TEXT BLOCK:

Soon Samantha became a media darling as reporters from around the world documented her 1983 peace mission to a land our leaders were assuring us was an “Evil Empire” bent on world domination.  She traveled throughout the Soviet Union in July 1983, visiting Moscow, Leningrad (now St. Petersburg), and a Soviet youth camp in the Crimea.  Andropov, who was seriously ill at the time and who would die the following year, did not meet with Samantha although they spoke on the phone.  It seemed neither the American nor the Soviet media could take enough photographs of young Samantha, or to ask her too many times what she thought about the Soviet people she had met.  “They are just like us,” she would say.

Returning home in late July, Samantha was feted by her fellow Mainers and heralded as "America's Youngest Ambassador."  She continued her role as a peace activist, visiting Japan in late 1983 to attend the Children's International Symposium in Kobe. She later wrote a book about her trip through the Soviet Union and was cast in a role for a new television series being filmed in London.  She was returning home from England when she and her father were killed.

SOURCE DATA:

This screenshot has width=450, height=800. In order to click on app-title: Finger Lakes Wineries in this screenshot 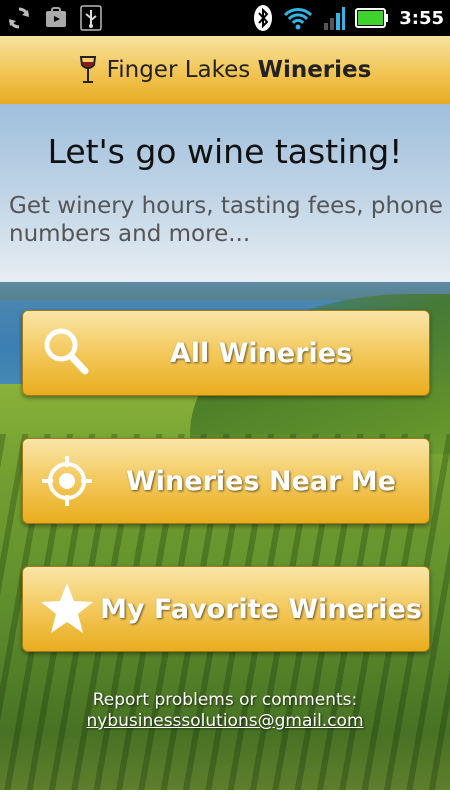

TASK OBJECTIVE:
Please write the next part of the text about Samantha's 1983 peace trip to the Soviet Union, starting right after its final sentence.

RESULT OF THIS EXERCISE:
Samantha Smith was mourned during a large funeral in Augusta.  A representative of the Soviet Embassy in Washington read a personal message of condolence from Mikhail Gorbachev, who assumed the Soviet leadership following Andropov’s death, calling Samantha a young American girl who “dreamt about peace, and about friendship between the peoples of the United States and the Soviet Union".  She and her father are buried in a small cemetery near her hometown of Houlton. The Soviet Union issued a stamp in her honor.

This month  marks the 30th anniversary of that historic visit by an average American girl.  And Samantha Smith would have celebrated her 41st birthday on June 29th, the day we first arrived here at True’s Point for our summer hiatus.   I think of her as I stand  on the end of our dock watching the sun set beyond Sabbathday Lake.  What a shame her young and special life ended so early and so tragically just north of here.  There is a statue of Samantha Smith holding a dove in front of the Maine State Museum in Augusta. "Maine is proud of her native daughter, and we remember the message she brought,” reads the inscription.  “One child can play a powerful part in bringing peace to the world.”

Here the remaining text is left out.